Siang hari, 11 jam sebelumnya ...
Suara motor digeber masuk ke halaman rumah. Seperti biasa ditutup dengan dua tarikan gas yang memekakkan telinga keluar dari knalpot motor Suzuki Satria FU itu, lalu disambut dengan teriakan keras dan suara langkah gedebag-gedebug.
“Biiik! Es teh cepeeet!”
Si pemilik suara masuk ruang tamu setelah sebelumnya melepas sepatu sekenanya di teras, lalu melempar ransel ke sofa ruang tamu. Tak ada yang bisa mengubah kelakuan anak itu. Tak seorang pun di keluarga itu, bahkan Papahnya yang terkenal galak pun tidak bisa mengendalikan sikap kasar anaknya.
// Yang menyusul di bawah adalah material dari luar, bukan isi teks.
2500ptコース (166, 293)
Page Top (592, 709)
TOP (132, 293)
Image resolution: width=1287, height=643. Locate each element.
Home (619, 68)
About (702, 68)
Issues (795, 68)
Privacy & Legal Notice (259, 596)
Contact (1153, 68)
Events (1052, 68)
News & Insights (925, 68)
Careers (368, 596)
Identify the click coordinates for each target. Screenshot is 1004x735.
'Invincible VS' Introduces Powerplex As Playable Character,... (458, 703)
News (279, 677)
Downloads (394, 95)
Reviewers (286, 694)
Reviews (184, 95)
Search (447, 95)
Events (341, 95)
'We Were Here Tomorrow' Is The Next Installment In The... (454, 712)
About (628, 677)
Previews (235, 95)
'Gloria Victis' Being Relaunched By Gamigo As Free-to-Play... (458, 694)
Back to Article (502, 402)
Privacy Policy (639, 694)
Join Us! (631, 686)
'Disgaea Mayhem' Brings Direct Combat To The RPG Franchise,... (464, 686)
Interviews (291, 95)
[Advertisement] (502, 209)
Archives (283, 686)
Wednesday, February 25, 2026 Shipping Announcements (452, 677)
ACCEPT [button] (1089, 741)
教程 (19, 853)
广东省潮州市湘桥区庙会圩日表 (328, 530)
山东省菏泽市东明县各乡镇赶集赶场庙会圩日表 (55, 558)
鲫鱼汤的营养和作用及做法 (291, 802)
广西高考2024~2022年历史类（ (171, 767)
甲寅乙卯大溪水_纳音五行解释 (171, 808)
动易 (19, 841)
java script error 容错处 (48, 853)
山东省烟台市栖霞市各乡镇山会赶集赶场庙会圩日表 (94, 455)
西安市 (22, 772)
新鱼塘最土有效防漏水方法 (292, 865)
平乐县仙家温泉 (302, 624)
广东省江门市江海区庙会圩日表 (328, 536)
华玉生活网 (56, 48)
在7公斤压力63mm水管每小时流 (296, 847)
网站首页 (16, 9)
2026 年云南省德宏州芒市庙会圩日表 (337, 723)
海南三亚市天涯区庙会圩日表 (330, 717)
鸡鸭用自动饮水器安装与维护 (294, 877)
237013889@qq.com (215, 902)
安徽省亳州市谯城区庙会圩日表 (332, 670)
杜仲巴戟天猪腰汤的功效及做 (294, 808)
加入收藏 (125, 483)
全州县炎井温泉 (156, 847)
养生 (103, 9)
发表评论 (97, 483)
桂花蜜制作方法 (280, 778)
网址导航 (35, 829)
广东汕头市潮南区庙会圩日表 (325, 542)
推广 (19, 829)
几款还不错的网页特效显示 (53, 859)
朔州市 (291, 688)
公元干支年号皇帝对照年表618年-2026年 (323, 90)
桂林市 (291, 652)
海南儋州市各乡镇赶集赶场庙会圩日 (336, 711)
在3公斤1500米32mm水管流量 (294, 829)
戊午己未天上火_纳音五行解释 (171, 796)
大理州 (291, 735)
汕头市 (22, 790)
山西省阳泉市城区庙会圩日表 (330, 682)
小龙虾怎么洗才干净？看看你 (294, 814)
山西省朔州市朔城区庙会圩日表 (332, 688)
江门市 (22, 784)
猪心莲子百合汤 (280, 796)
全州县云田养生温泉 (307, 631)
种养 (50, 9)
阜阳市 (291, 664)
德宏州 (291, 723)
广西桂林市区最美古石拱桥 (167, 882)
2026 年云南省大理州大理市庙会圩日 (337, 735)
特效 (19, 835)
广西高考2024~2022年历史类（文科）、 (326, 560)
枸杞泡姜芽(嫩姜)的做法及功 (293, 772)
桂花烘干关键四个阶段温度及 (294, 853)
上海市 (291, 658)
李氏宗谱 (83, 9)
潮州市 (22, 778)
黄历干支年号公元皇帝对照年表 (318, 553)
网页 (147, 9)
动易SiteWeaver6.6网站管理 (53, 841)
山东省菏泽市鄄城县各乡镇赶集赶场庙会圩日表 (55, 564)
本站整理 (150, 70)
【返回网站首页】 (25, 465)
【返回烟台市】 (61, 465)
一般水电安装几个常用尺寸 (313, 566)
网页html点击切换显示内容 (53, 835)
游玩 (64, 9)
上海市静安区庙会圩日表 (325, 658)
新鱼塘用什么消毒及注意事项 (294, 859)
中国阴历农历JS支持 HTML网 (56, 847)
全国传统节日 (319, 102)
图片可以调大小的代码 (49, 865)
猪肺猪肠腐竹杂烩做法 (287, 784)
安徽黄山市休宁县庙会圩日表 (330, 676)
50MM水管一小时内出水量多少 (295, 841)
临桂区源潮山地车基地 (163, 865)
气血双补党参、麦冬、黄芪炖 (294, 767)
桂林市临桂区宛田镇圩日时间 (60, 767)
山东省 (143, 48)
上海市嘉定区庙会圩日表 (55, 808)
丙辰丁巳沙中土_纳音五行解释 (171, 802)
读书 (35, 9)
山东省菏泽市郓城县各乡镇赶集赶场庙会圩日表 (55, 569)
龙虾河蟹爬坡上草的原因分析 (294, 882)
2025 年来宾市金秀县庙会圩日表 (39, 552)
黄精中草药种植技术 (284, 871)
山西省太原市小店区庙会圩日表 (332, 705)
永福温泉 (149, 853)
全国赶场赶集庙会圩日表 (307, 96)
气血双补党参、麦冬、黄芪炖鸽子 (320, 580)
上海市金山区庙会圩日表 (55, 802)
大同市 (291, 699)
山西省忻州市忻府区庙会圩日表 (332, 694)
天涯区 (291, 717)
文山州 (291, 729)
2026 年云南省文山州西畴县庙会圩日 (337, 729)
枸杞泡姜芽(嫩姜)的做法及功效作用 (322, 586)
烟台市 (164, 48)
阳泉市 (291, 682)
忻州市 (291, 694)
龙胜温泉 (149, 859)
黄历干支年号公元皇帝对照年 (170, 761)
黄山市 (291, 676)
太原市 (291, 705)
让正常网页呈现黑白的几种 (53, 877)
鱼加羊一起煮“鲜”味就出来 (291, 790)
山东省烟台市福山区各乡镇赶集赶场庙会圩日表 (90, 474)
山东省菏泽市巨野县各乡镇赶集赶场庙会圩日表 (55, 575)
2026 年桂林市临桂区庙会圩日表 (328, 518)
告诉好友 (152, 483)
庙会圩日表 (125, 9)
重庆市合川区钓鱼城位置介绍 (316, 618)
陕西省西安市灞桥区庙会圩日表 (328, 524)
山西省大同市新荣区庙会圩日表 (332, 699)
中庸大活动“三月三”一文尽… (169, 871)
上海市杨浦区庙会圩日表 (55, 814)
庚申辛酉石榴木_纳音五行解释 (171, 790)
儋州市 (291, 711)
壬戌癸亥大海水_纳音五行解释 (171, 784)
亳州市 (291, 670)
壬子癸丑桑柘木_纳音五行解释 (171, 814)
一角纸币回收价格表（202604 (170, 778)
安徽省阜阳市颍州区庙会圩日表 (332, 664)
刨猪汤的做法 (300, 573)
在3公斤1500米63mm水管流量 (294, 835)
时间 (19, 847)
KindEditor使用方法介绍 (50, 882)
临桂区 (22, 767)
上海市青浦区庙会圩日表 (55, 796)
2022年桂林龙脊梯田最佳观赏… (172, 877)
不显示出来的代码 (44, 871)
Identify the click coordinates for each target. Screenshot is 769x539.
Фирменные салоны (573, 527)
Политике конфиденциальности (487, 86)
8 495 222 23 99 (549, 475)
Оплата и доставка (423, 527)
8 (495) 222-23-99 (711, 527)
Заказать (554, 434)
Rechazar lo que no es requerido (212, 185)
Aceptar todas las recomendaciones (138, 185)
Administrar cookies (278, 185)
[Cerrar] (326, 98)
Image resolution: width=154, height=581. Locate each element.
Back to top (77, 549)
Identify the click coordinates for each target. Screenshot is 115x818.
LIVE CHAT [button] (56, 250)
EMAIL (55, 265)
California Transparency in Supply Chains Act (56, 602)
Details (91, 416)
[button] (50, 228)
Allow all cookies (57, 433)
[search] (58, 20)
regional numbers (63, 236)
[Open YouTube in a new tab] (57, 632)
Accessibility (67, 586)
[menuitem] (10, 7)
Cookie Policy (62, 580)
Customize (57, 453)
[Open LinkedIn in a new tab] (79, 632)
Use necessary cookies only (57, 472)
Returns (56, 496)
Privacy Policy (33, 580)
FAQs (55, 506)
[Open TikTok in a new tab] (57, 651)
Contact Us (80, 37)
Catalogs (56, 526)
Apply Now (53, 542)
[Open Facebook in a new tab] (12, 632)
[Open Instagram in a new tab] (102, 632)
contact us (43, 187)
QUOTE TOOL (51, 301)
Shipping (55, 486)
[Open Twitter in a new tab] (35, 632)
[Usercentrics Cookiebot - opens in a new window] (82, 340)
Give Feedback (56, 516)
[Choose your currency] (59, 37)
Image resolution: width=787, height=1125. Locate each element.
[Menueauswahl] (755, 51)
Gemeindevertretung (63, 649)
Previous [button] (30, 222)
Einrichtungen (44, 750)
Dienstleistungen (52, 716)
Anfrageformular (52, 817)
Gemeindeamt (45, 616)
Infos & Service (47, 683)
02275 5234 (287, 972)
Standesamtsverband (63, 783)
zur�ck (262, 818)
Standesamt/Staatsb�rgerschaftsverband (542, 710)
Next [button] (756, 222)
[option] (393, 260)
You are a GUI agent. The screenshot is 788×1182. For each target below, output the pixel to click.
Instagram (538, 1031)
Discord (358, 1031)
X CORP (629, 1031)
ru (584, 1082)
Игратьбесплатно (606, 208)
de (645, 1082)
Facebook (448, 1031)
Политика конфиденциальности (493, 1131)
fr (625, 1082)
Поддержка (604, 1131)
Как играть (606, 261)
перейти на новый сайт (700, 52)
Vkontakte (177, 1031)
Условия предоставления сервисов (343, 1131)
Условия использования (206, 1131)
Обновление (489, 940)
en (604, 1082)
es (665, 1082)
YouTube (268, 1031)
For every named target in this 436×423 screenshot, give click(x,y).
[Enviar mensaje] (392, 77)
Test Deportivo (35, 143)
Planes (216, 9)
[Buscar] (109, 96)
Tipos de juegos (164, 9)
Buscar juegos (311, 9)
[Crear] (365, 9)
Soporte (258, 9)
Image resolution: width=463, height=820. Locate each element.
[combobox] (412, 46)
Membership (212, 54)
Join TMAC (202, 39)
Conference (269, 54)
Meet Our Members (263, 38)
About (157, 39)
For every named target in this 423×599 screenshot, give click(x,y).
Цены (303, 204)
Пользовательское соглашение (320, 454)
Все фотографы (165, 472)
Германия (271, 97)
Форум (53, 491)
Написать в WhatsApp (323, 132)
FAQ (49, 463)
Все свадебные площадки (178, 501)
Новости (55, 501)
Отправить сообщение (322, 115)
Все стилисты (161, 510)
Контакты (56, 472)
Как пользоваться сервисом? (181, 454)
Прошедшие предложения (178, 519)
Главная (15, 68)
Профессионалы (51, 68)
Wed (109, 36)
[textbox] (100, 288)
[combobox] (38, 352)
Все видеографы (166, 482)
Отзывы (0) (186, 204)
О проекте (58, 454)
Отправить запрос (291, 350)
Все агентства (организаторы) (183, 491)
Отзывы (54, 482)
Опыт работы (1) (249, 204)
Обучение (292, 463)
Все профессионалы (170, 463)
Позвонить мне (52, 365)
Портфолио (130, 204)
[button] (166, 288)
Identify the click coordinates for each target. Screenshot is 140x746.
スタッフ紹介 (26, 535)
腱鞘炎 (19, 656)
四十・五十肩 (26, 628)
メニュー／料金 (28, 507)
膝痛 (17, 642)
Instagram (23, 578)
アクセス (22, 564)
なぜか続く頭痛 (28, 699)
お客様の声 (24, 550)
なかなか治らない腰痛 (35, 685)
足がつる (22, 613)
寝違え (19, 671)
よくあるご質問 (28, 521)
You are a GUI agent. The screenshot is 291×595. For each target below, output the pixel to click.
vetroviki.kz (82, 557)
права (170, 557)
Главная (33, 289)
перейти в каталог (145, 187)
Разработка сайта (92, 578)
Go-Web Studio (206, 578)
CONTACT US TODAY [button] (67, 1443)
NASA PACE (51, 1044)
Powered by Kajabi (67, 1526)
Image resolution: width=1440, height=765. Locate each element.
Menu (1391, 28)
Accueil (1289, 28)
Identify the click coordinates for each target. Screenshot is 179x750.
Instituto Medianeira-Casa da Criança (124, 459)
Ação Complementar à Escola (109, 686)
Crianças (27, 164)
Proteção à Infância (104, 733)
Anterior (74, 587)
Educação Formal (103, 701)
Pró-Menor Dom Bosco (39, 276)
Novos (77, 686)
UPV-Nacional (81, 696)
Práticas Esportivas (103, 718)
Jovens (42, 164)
“Ndak ada es teh! Nanti kita beli di jalan aja. Kamu mau ikut Mamah Papah nggak?” tawar sang Mamah. Remaja itu celingukan, mematung sambil mencoba mencerna apa yang dikatakan Mamahnya.
“Hah? Kemana?” tanyanya sambil masih berdiri di ruang tamu.
“Ke rumah Om Anggoro,” kata Mamahnya sambil membawa keluar satu koper merah marun berukuran 20 inchi.
“Kok bawa koper?”
“Iya, Mamah dan Papah mau nginep.”
“Terus aku?”
“Terserah, mau ikut atau enggak. Tapi Bik Surti akan ikut juga, mau ikut pulang kampung sampai Salatiga, terus Minggu sore dijemput lagi ikut Mamah Papah balik ke sini,” jelas Mamah sambil lalu. Wanita paruh baya itu sibuk berkemas. Roman masih belum bisa mencerna situasi. Kok bisa-bisanya mendadak mau nginap di rumah Om Anggoro di Solo tanpa pernah terdengar omongan sebelumnya, batin pemuda tanggung itu.
“Terus aku, Mah?” tanyanya bingung.
“Terserah aja. Mau ikut ayo aja, nggak ikut ya kamu sendiri di rumah. Mamah sudah siapin mi instan banyak di lemari makanan. Sudah umur 15 tahun harusnya bisa mandiri,” jawab Mamah sekenanya tanpa memandang yang diajak bicara.
“Sebentar … sebentar … ya nggak lucu sih ini, Mah. Gimana ceritanya tiba-tiba ada rencana nginap di rumah Om Anggoro? Kan nggak pernah ada rencana sebelumnya, nggak ada omongan apapun. Lagian besok aku masih sekolah lho, Mah ….”
Sang Mamah mendongakkan wajah, menatap Roman, lalu berkacak pinggang, “Selama ini apa kamu peduli dengan apa yang terjadi di keluarga ini? Yang kamu pikirkan kan cuma nongkrong bareng siapa itu … gengmu yang nggak jelas dan anak-anak yang pada bau matahari. Pulang sekolah, makan lalu pergi, pulang lagi kalau kehabisan duit, lalu pergi dan jam dua belas malam baru balik. Lalu kamu berharap bakal tau apa rencana keluarga ini di akhir pekan? Terus sejak kapan kamu peduli pada sekolah, heh?” ujar wanita paruh baya itu dengan nada capek.
Roman mendelik ke arah Mamahnya.
“Hari ini aku sekolah, Mah … siapa bilang aku nggak peduli?” jawab pemuda tanggung itu.
“Hahaha … kamu pikir Mamah nggak tahu? Tadi wali kelasmu telepon Mamah, setelah istirahat pertama kamu sudah tidak ada di kelas lagi, entah bolos keluar sekolah lewat mana. Kamu pasti tidak salat Jumat juga kan?” Mamah kali ini tidak menggunakan nada tinggi. Seperti sudah habis kesabaran menghadapi sikap anaknya itu.
Roman menunduk, seperti maling tertangkap basah. Tapi kali ini Mamah kok nggak marah besar seperti biasanya ya? Batin pemuda itu.
“Jadi sekarang terserah kamu saja, Roman. Kamu mau mengikuti apa kata Mamah Papah atau tidak, kami sudah tidak peduli. Pun kalau kamu tidak mau ikut ke rumah Om Anggoro di Solo, Mamah bisa omong apa?” wanita paruh baya itu kembali sibuk dengan mempersiapkan rencana perjalanan ke Solo.
“Berarti boleh nih Roman nggak ikut? Dikasih uang makan kan, Mah?”
Wanita itu menggeleng tanpa menoleh ke arah anaknya. Seperti benar-benar tak peduli, “Tak ada uang. Kamu harus bertanggung jawab pada dirimu sendiri,” jawab wanita itu sekenanya.